MPs heard the concerns of 50 women with breast cancer from around the UK.

Top of the list was waits for breast cancer diagnosis of up to 17 weeks and for radiotherapy treatment of up to 16 weeks.

They also called for annual screening for all women aged 40-49 with a significant family history of breast cancer.

Long waits

Currently, women have to wait until they are 50 to be offered screening under the national programme.

Health Secretary Dr John Reid heard how up to 40% of women who are eventually diagnosed with breast cancer can wait up to 17 weeks to get an appointment with a breast cancer specialist because their GP gave them a routine rather than urgent referral.

I am very well aware of the problem
Health Minister Dr John Reid

The government has a target for urgent referrals to be seen within two weeks.

Dr Reid said he was aware of the issue of non-urgent referrals and that it was something the government was looking into.

"I am very well aware of the problem that 99% of urgent cases are seen within a fortnight but that there are other people who were not seen as urgent cases and actually should have been.

With respect to treatment, he said large strides had been made in the last seven years, but that more still needed to be done.

Delayed diagnosis

"I believe we have made significant progress from where we were, but we are nowhere near perfection," he said.

He said the government was investing money both to speed up diagnosis and to buy more breast scanners, and also training more radiotherapists to carry out cancer treatments.

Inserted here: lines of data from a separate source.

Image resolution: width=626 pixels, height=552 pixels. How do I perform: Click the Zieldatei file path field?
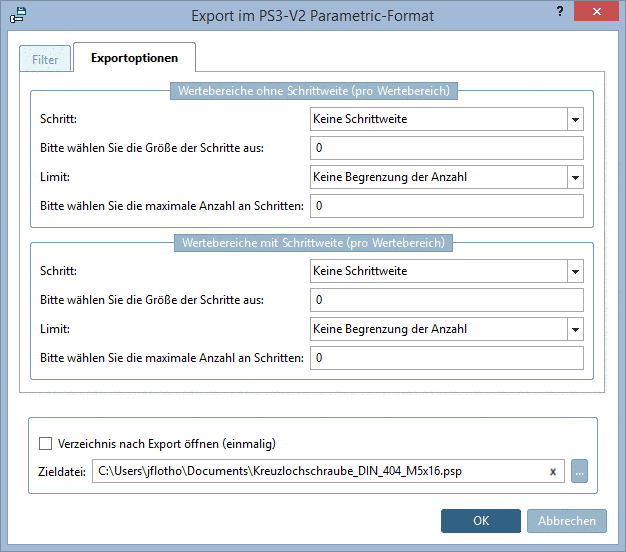318,471
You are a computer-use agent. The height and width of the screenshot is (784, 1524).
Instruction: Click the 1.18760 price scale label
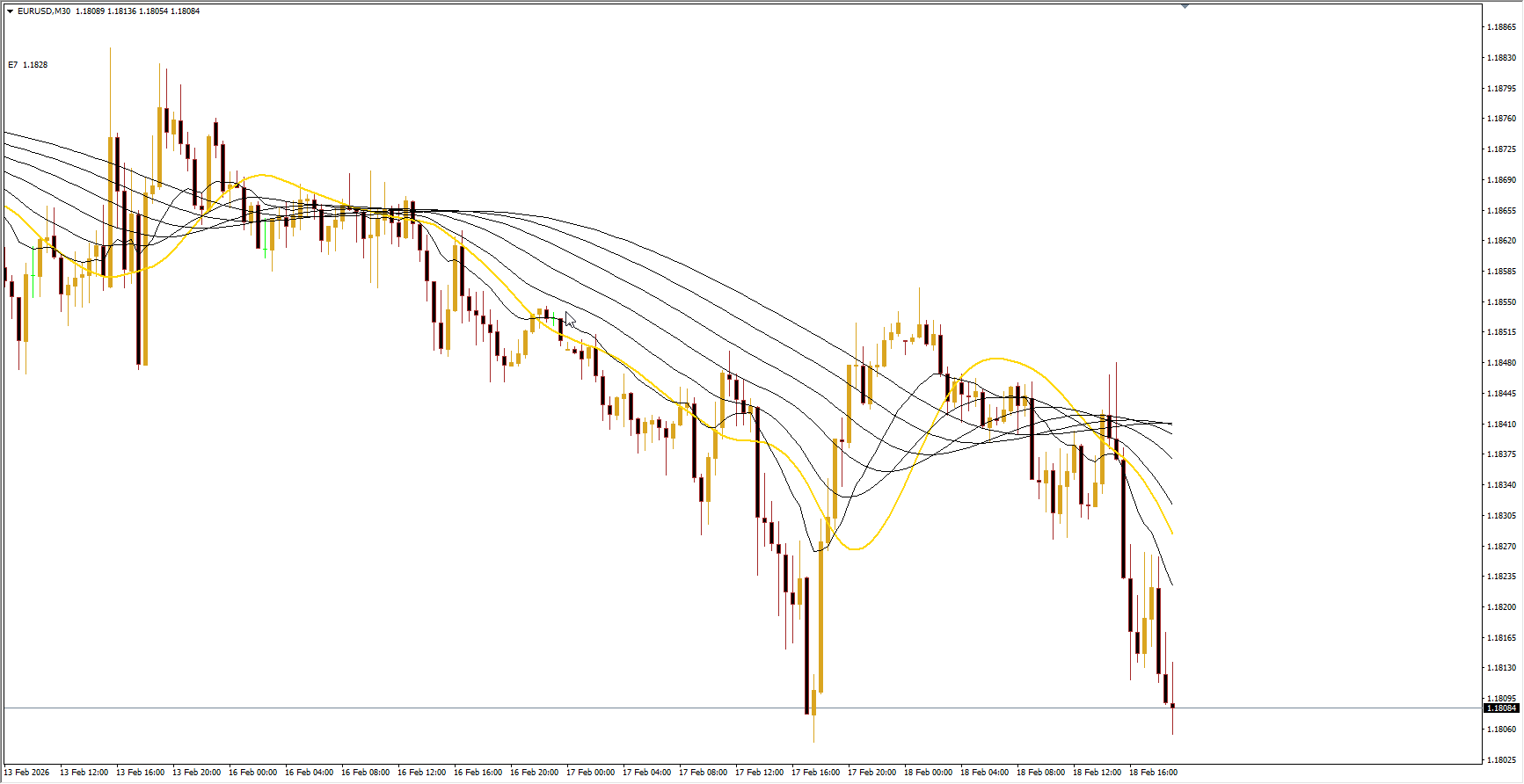click(x=1501, y=119)
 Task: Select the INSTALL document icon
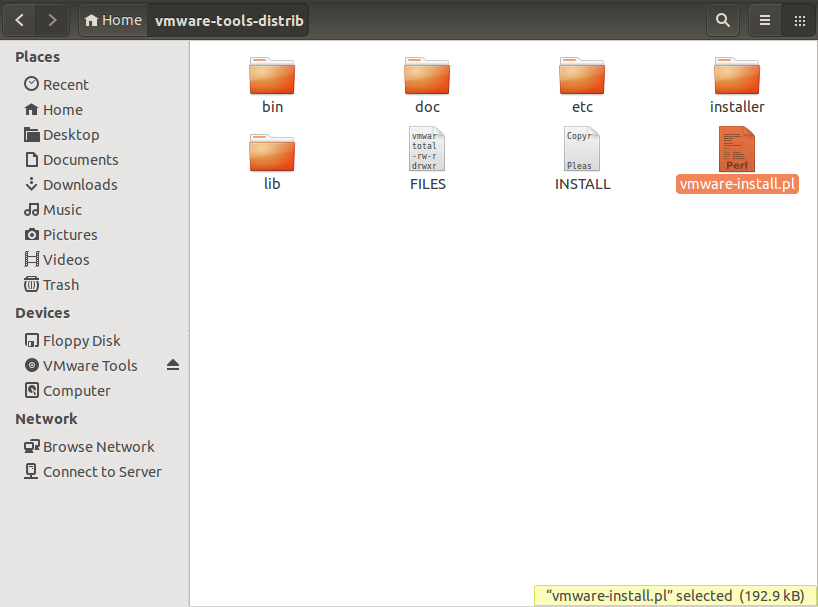point(582,149)
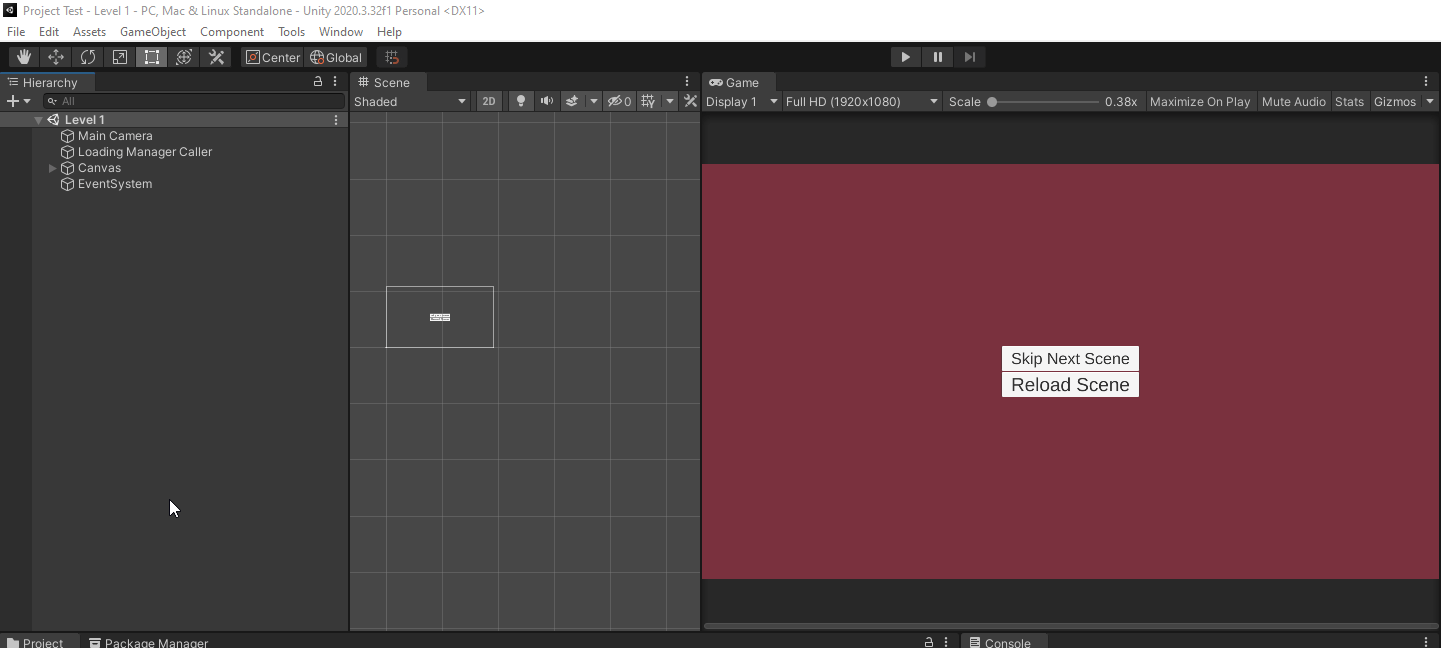Click the Stats button in the Game view
This screenshot has height=648, width=1441.
point(1349,101)
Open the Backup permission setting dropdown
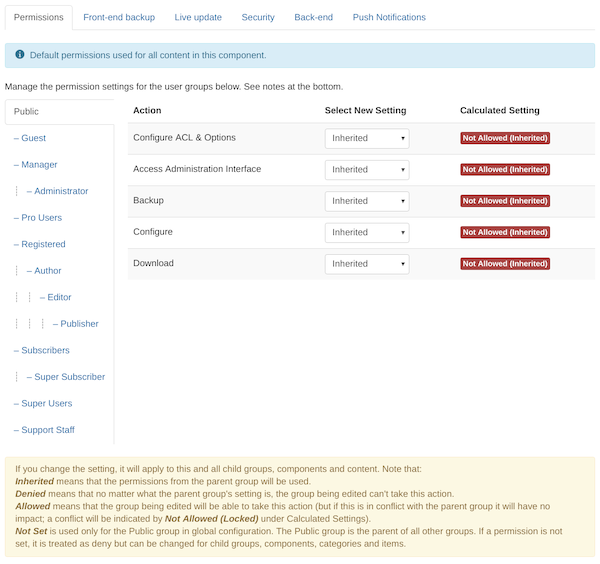The image size is (600, 564). click(x=366, y=201)
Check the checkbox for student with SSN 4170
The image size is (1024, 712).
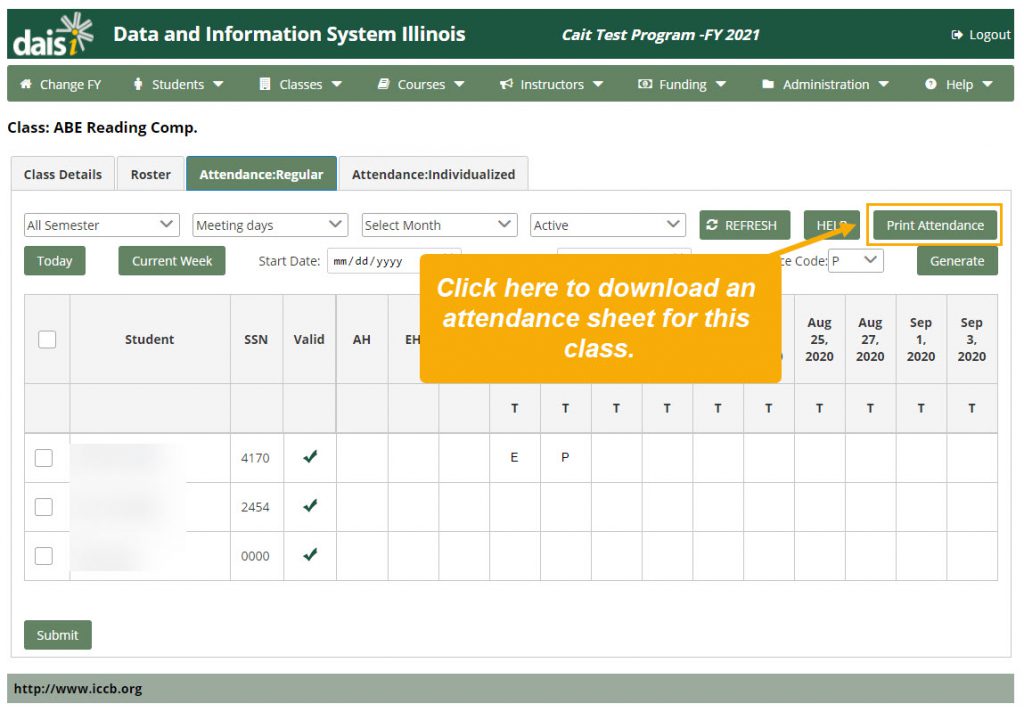click(45, 457)
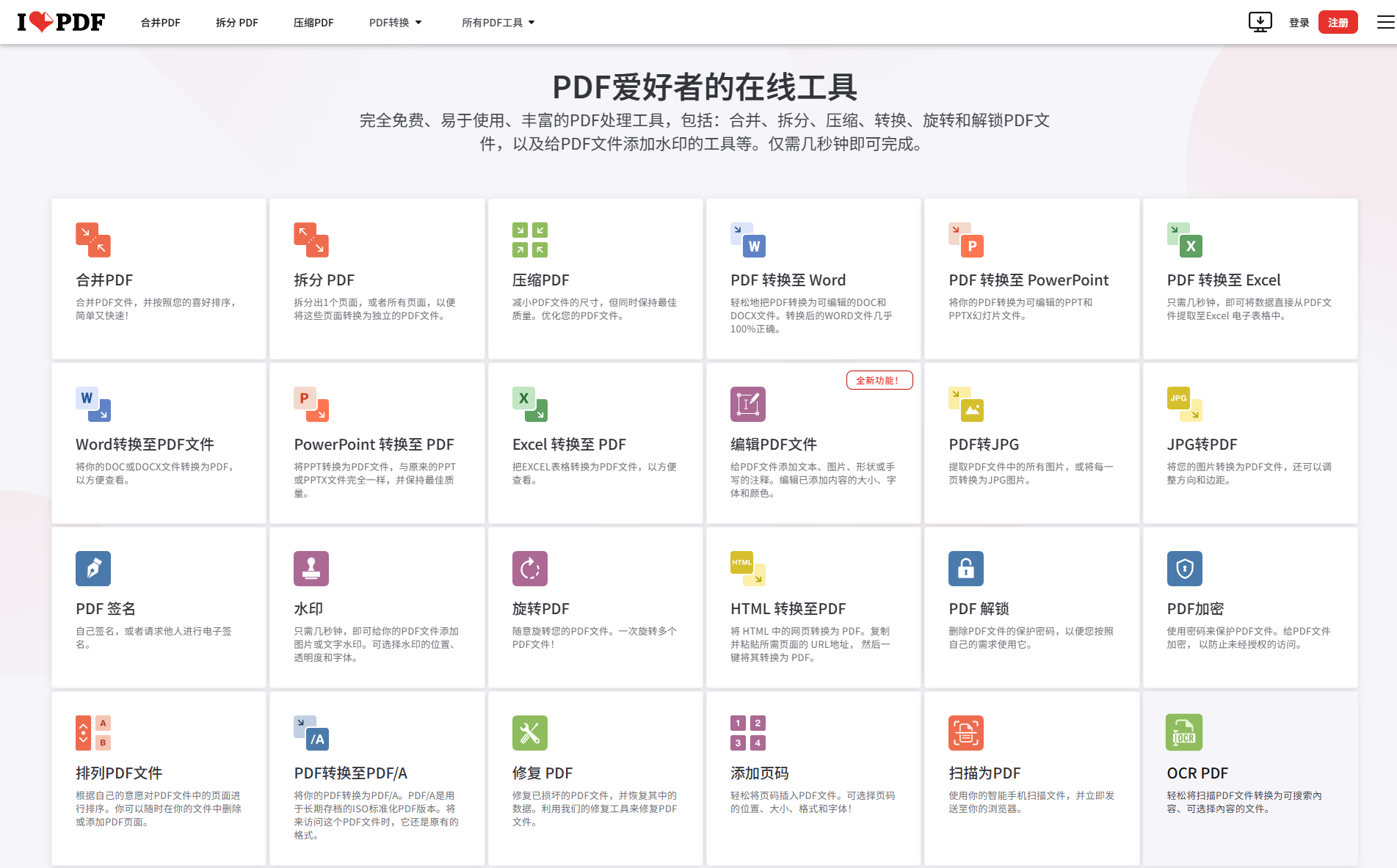Click the PDF 转换至 Word tool icon
The image size is (1397, 868).
(x=747, y=240)
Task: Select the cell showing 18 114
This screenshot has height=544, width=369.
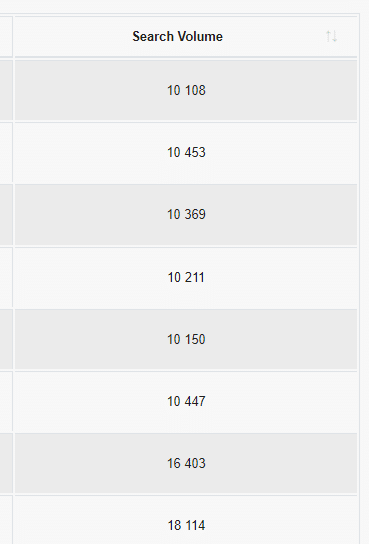Action: coord(186,520)
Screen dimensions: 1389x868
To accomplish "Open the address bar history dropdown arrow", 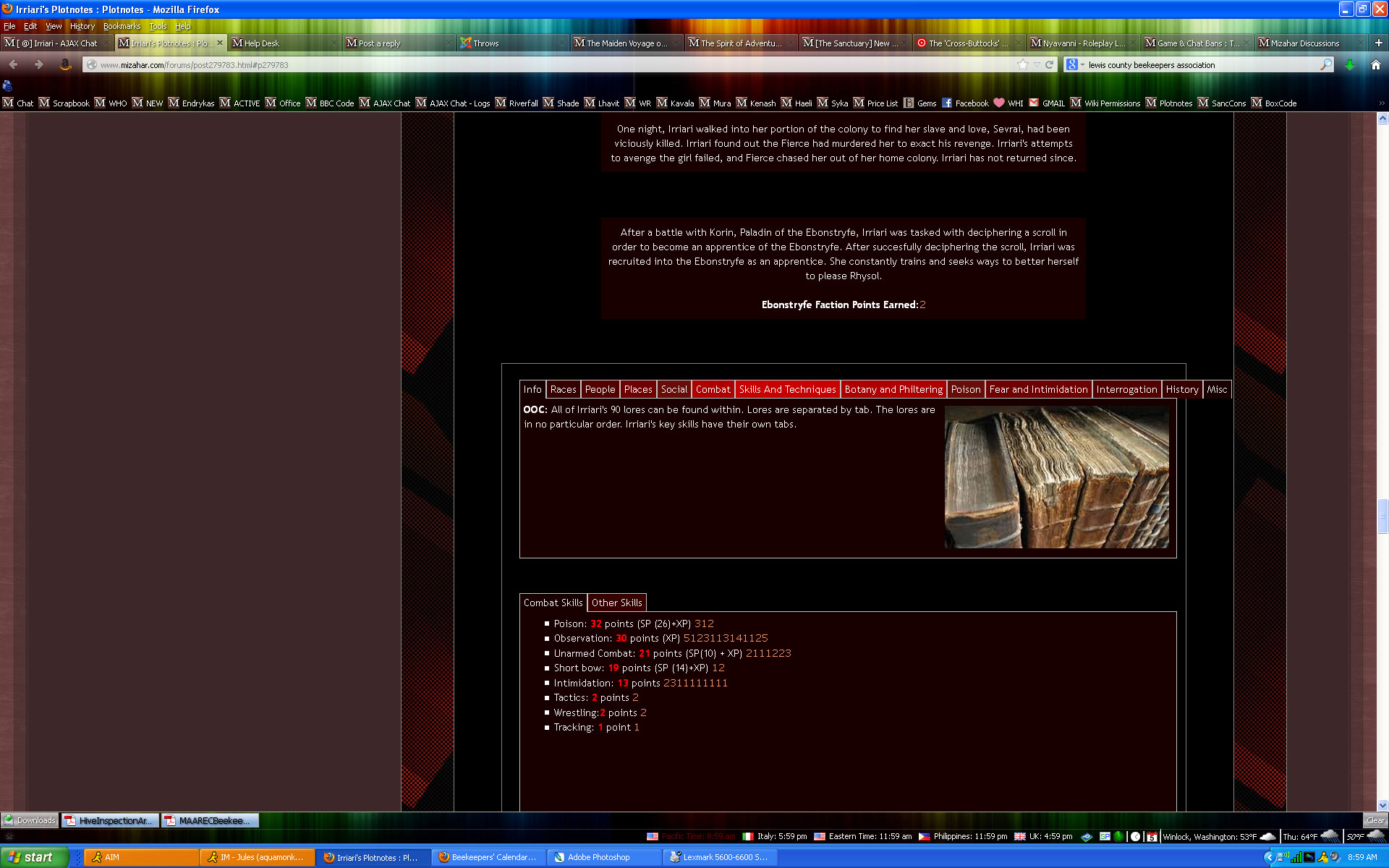I will (x=1037, y=65).
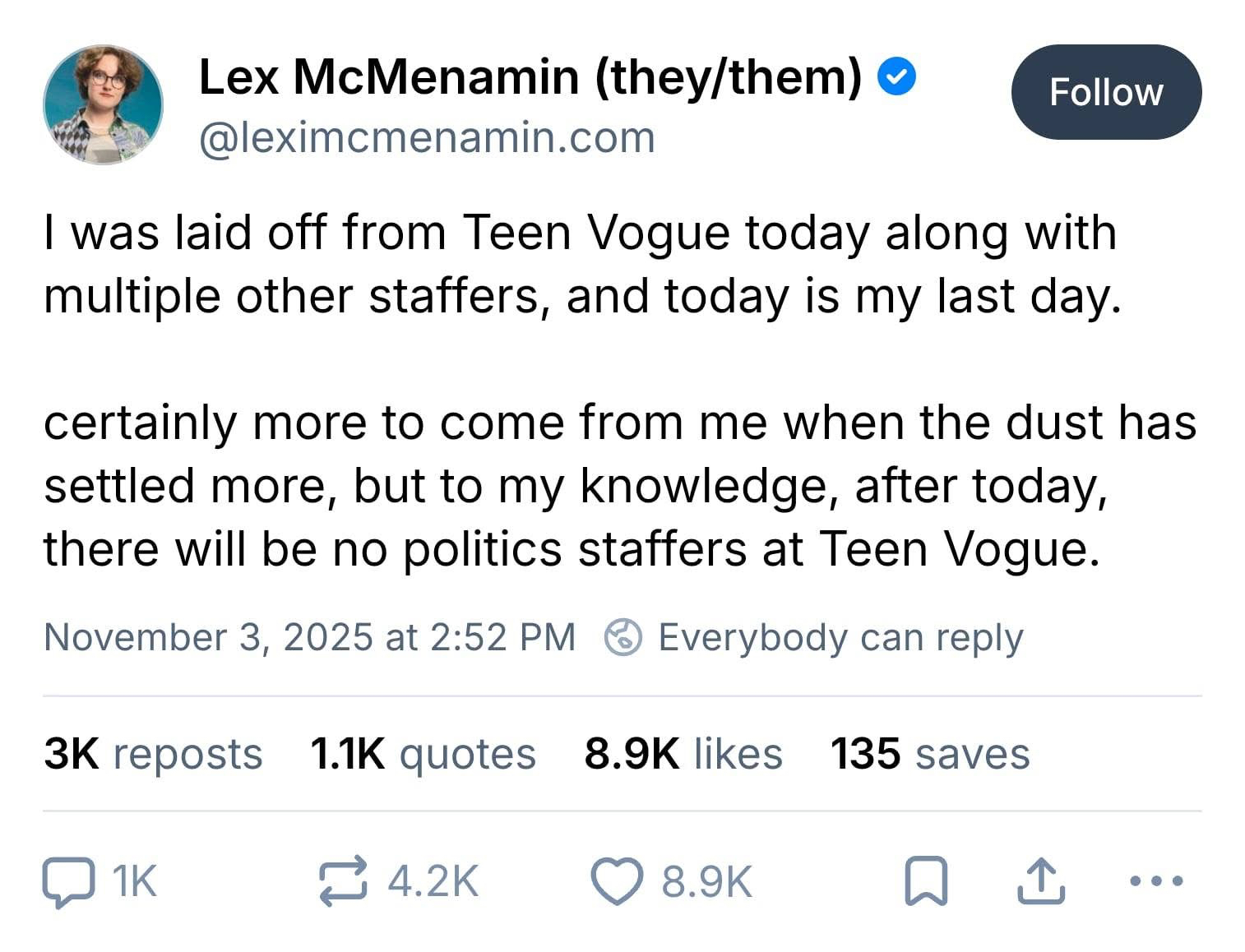The image size is (1245, 952).
Task: Click the November 3, 2025 timestamp
Action: (309, 638)
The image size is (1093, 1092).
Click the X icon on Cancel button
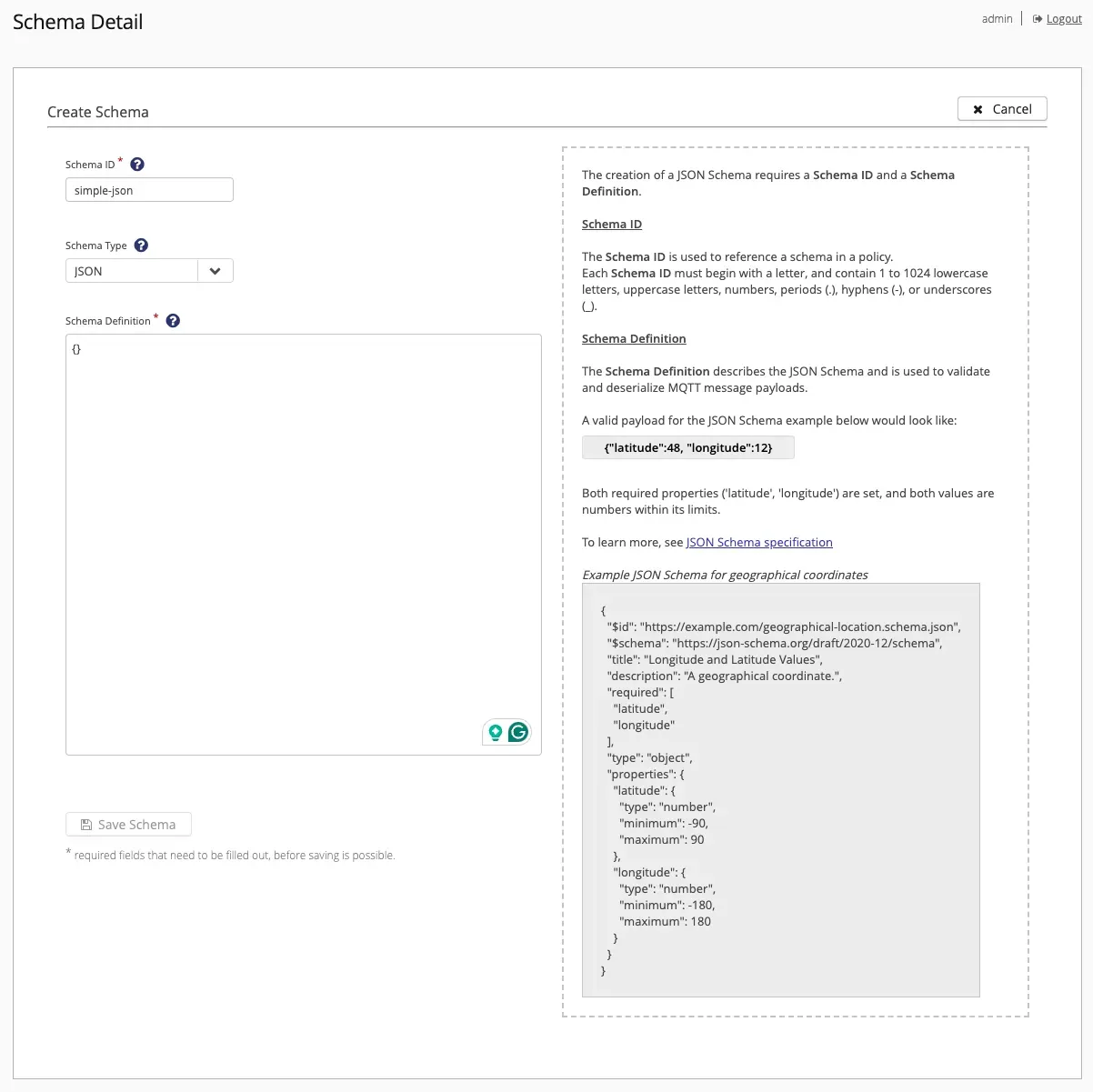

Jeremy Hughes, chief executive of Breakthrough Breast Cancer, which organised the conference, said: "Women tell us that waiting for diagnosis is incredibly traumatic and no one should have to wait more than two weeks to see a specialist."

Conservative shadow health secretary Andrew Lansley said thousands of women were dying because the UK did not match leading European standards.

"Not enough patients are getting a key drug - Herceptin.

"The drug can double survival chances.

"The current postcode lottery is costing lives, but our approach will ensure that all who need this drug will get it. This will save lives every year," he said.

Liberal Democrat shadow health secretary Paul Burstow said targets did not reflect 'real' waiting times.

"The Liberal Democrats would tackle hidden waiting times for a diagnosis, so that NHS treatment for conditions like breast cancer can start more quickly."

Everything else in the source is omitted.